How many lives, careers, and reputations could be saved by the knowledge and dispositions that these kinds of courses provide? The answer is not to rail against feminists or the #MeToo movement for ostensibly raising a high bar—which simple human decency and respect toward others is not. Nor should parents or families be entirely blamed. After all, parents got the same (mis)education as their children.
Expressed differently, a systematic failure of our schools and society to offer these courses in sufficient numbers means that many of those present at tomorrow's Senate judiciary hearing will have failed to reap the benefits either of an enhanced, critical understanding of human experience or the skills, knowledge, and sense of empowerment and personal responsibility that are crucial to the successful, and ideally, fulfilling, negotiating of difference in a complex society and world.
When will we learn?
-Angela Valenzuela
Recently someone wrote a letter to the editor of
our local paper criticizing
our university’s Ethnic Studies and Women, Gender,
and Sexuality Studies programs
for being divisive by their focus on “tiny
subgroups” (African Americans, Chicanos,
Asian Americans, LGBTQ people, women)
rather than the larger human population.
In other words, this writer believes we don’t
need Ethnic Studies (ES) and Women,
Gender, and Sexuality Studies (WGSS)
because we should be teaching about our
common humanity rather than our
different identities, experiences, and cultures.
He could not be more wrong.
First of all, human beings do experience
themselves as people who have gender,
race, sexuality, and culture. And those
differences lead to different experiences in
the world.
If we are to broaden
and deepen our understanding of human experience, we have
to examine it in all
of its diversity and understand the difference difference makes.
Ignoring
social differences in human experience in academic study would make
as much sense as ignoring differences in fish or stars or flowers. Commonalities
don’t
negate differences.
Second, those “tiny subgroups” are actually the
majority of the human population,
and, yet, those subgroups are still mostly
ignored or marginalized in much of the
curriculum of higher education. Ethnic
Studies and Women, Gender, and Sexuality
Studies ensure that students have an
opportunity to develop skills to understand
how race, gender, sexuality, and
other forms of difference work in the world.
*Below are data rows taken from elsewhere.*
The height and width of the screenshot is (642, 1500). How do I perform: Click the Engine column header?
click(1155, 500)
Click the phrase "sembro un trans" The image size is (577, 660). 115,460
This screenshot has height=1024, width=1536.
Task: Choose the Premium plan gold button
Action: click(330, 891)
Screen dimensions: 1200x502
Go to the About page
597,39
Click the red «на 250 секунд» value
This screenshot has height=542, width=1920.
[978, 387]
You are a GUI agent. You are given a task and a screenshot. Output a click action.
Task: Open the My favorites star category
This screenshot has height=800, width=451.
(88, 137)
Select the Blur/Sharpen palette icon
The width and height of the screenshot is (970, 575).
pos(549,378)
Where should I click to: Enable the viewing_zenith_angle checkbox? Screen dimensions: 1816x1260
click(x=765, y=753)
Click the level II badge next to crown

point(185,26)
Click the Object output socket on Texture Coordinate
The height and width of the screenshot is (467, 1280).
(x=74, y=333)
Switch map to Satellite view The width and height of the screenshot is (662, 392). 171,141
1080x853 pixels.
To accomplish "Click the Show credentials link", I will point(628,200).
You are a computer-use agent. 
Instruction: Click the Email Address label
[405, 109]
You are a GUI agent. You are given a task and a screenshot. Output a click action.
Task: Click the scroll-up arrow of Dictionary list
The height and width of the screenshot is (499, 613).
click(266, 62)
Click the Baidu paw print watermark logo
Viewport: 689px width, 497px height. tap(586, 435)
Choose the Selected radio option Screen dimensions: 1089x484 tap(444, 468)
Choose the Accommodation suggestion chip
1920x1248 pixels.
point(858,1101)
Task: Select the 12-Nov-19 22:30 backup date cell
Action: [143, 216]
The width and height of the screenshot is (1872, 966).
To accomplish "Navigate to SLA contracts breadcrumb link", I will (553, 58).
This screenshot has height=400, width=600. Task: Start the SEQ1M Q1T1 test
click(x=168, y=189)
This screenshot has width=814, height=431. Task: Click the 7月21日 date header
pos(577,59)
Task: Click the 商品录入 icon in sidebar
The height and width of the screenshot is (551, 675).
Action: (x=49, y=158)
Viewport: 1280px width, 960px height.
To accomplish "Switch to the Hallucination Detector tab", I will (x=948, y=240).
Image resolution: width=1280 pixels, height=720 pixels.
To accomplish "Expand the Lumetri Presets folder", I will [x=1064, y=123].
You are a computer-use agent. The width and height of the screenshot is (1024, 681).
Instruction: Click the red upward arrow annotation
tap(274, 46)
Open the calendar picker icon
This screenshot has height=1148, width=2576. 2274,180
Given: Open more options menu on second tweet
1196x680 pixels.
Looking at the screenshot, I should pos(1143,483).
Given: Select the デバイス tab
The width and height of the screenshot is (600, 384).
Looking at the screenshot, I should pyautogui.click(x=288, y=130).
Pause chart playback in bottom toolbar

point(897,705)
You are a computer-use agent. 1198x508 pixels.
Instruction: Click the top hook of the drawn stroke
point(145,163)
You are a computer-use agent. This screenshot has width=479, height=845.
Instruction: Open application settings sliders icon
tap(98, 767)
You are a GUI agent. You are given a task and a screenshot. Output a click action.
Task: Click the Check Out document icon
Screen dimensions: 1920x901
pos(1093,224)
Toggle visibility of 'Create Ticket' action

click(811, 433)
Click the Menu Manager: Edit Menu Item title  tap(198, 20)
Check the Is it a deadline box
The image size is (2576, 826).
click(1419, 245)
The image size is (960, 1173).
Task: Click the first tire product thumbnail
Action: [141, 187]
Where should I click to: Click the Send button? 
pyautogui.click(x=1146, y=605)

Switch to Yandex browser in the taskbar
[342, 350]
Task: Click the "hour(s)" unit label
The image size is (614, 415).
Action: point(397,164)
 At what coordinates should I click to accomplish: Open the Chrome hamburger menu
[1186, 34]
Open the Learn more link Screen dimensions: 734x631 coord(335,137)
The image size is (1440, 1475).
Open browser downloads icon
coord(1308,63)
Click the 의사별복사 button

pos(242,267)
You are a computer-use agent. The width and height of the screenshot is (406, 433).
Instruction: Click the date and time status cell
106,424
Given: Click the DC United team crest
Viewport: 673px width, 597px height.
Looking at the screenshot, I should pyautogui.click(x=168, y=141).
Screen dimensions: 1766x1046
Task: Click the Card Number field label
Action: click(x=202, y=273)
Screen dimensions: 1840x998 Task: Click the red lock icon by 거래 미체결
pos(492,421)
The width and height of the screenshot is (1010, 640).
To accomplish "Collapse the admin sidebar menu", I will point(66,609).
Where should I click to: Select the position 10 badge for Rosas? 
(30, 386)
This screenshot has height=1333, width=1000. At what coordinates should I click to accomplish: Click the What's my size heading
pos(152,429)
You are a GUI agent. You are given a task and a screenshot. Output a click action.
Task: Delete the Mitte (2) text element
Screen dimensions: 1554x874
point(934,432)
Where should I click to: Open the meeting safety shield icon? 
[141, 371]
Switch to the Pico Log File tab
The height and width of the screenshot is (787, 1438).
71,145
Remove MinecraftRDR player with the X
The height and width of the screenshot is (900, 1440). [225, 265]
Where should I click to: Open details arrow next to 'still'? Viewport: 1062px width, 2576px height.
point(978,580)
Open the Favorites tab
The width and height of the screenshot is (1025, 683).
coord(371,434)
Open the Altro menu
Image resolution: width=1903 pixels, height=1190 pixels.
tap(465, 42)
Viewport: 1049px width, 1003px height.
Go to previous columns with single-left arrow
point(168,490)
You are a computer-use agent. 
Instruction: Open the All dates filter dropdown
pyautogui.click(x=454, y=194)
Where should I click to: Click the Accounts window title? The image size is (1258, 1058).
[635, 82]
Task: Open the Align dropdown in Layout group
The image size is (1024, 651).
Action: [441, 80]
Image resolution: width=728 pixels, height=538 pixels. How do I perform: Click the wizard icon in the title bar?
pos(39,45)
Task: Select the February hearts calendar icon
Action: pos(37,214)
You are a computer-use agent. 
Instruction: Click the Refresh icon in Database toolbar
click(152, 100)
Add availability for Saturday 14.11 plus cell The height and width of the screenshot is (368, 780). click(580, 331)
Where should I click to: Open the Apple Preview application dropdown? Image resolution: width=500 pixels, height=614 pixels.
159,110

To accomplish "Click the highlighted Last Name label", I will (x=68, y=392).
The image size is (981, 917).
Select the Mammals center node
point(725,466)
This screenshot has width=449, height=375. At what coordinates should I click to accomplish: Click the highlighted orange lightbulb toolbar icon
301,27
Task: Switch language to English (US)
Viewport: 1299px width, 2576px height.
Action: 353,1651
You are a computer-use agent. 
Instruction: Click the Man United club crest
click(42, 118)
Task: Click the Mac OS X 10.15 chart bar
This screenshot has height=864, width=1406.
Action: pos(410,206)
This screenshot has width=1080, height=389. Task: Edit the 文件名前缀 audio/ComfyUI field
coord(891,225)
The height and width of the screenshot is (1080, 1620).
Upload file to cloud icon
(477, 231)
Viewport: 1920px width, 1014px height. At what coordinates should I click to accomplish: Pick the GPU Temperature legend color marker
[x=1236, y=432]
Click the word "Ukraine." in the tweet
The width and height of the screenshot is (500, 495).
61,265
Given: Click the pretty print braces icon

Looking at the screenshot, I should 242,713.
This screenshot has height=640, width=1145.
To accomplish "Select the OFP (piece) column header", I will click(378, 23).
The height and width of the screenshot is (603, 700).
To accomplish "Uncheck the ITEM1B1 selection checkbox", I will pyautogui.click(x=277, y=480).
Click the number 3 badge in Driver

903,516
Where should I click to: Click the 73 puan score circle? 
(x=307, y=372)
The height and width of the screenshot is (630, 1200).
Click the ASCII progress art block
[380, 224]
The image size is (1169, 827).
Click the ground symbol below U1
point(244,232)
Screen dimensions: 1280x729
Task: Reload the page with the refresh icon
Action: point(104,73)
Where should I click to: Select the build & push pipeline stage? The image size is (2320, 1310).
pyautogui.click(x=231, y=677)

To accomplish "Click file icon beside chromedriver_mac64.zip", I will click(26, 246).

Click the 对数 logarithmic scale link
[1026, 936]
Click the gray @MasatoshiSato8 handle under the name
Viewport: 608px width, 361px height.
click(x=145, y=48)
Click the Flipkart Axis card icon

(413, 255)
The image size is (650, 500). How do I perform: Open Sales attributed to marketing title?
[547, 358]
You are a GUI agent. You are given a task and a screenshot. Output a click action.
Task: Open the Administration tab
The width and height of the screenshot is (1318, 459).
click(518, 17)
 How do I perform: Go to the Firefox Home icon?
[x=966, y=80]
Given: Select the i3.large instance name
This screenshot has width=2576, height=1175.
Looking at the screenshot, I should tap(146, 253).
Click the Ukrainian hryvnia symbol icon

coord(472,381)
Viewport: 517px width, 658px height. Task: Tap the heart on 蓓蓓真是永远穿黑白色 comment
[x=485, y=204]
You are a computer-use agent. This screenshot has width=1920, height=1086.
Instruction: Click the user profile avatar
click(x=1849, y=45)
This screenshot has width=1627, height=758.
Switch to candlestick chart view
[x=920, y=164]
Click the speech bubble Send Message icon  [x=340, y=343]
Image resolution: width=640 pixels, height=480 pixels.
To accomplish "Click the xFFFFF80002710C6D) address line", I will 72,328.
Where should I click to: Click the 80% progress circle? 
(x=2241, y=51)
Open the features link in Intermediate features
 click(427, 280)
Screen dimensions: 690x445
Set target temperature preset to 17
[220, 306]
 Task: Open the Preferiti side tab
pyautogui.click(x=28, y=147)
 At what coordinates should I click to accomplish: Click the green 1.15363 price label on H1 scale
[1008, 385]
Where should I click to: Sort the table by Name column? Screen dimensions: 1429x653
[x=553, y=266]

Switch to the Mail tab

Third, research shows that taking Ethnic Studies
and Women, Gender, and
Sexuality Studies classes is good for students and helps
achieve the goals of higher
education.
Many Ethnic Studies and Women, Gender, and
Sexuality Studies students are
members of the groups studied in these courses,
and they are attracted to courses
that focus on their communities, identities,
and histories because they do not find
their experiences and concerns centered
in many other classes throughout the
university.
Research shows that ES and
WGSS courses have positive impacts on these students.
Taking these courses
improves students’ sense of empowerment and their sense of
self-worth and
enhances student engagement and academic achievement.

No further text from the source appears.